Dos almas perdidas

Sé que prometí que no lloraría al ver tu avión despegar del aeropuerto. Me prometí a mi mismo mantenerme fuerte en esta despedida. No es un «adiós», sólo un «hasta luego». Me repetía mil veces en mi cabeza, y realmente no quería creérmelo. Simplemente esperaba que el tiempo se pusiera de mi parte, diera un salto atrás y volviera a ser junio otra vez. Esperaba que nunca llegara el día en el que te tuvieras que marchar, y ahora que ha llegado, en mi vida comienza una nueva etapa.


Si crees que puedes decir que no hay nada amargo en las despedidas, estás equivocado. Cualquier despedida contiene siempre ese punto ácido que hace que broten las lágrimas de ambos lacrimales. Por otra parte queda un regusto dulce que es la espera del reencuentro, el saber que va a estar bien en el destino, que gracias a la tecnología de hoy día podemos estar en contacto siempre que queramos, y, aunque suene muy optimista, nunca dejaremos de pensar el uno en el otro.

Una despedida puede ser tan corta como un «hasta luego», o durar varios días. A tu habitación, a la hora del adiós le faltaba algo, faltaba vida. Al ver los muebles tan desnudos algo se me encogió en el corazón. En un momento muy delicado, cuando la persiana se va bajando y todo queda a oscuras. Sin nada y sumido en la oscuridad. Juraría que hasta el olor tan dulce de siempre se volvió un poco más amargo para despedirte.

Por desgracias todo lo dulce es eclipsado por las lágrimas de que no estarás aquí. De no poder irme yo contigo. Me invade el sentimiento de quedarme atrás, de estar estancado en la vida mientras todos a mi alrededor avanzan. Esas sensaciones que aparecen cada septiembre. Cada nuevo año lectivo. Es como si me encontrara caminando sobre el filo de una navaja, en un quiero y no puedo, entre lo que debo hacer y lo que se espera que haga.

Cada maleta cargada en el coche fue como un tierno beso que va formando un adiós. Por cada mochila que cargaba de alegría, había una maleta que guardaba en sí la añoranza, la nostalgia y recuerdos de un pasado aún caliente que me venían a la mente, evocando en mi momentos que tardaría un tiempo en poder volver a vivir. Un paseo de la mano, un abrazo, o pararnos para darnos un beso, parar el tiempo con él, hacernos inmortales durante lo que este dura.

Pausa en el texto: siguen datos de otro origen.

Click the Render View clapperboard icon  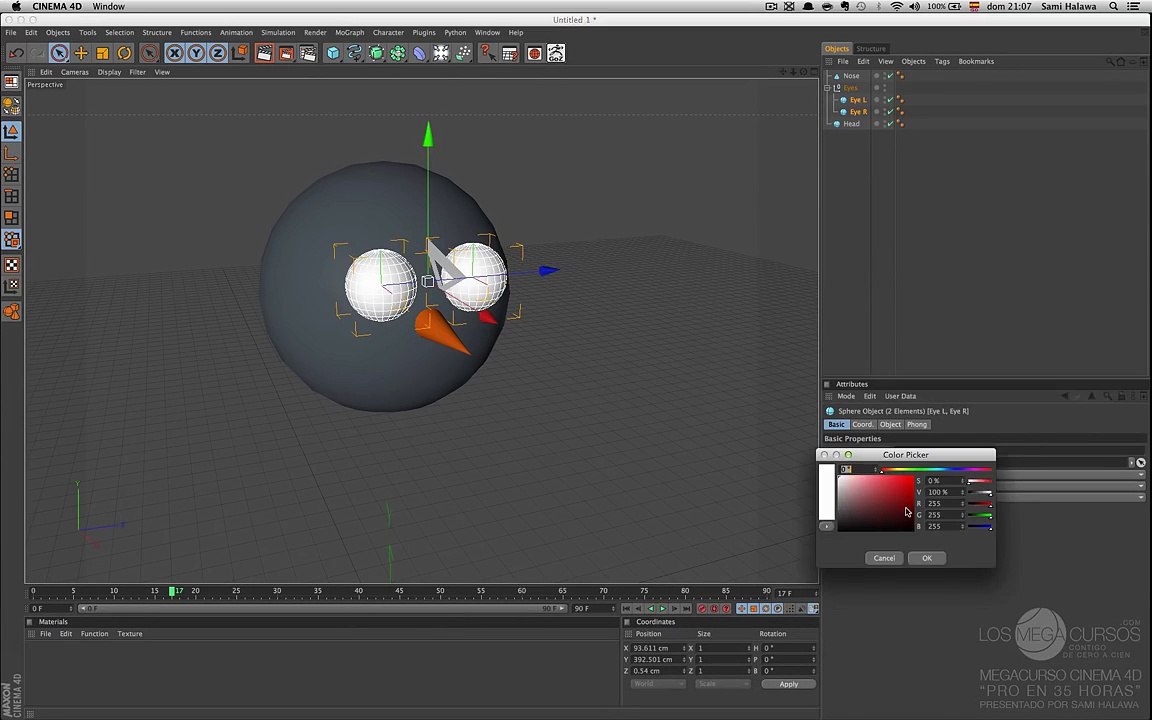pos(264,53)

Quizás conduje más despacio de lo habitual para alargar el tiempo que nos quedara juntos, o tal vez porque el coche iba cargado de emociones que con el más mínimo bache pudieran saltar. Cada pequeño detalle, como una mirada a través del espejo retrovisor, marcaba una sonrisa en el corazón. Me hacía sentir tranquilo, algo en mi me hacía ver el tiempo desde una perspectiva mucho más laxa. Sí, no nos íbamos a ver en varios meses, pero ¿qué es un mes cuando el tiempo siempre corre?

Ni siquiera la idea de un tiempo siempre en movimiento, que un mes pasa volando y cuando me quiera dar cuenta estarás de vuelta, ni siquiera la banda sonora de Mark Knopfler que sonaba en el camino de vuelta pudo evitar que se me quebrara la voz. Vuelve a mi el último beso, el último abrazo, tu cuarto vacío, desnudo en la oscuridad. Y mientras mi coche avanza camino de casa, tu avión despega, vuela sobre mi. Y un escalofrío recorre mi espalda.


No quise despedirme con un «adiós», ni siquiera con un «hasta luego», sino con un «hasta mañana». Tan pronto como queramos darnos cuentas estamos de vuelta. Sé que prometí que no lloraría, pero al ver tu avión al despegar supe que jamás podría cumplir esa promesa. Prométeme que serás feliz. Te prometo que seré feliz. Buen viaje, mi vida.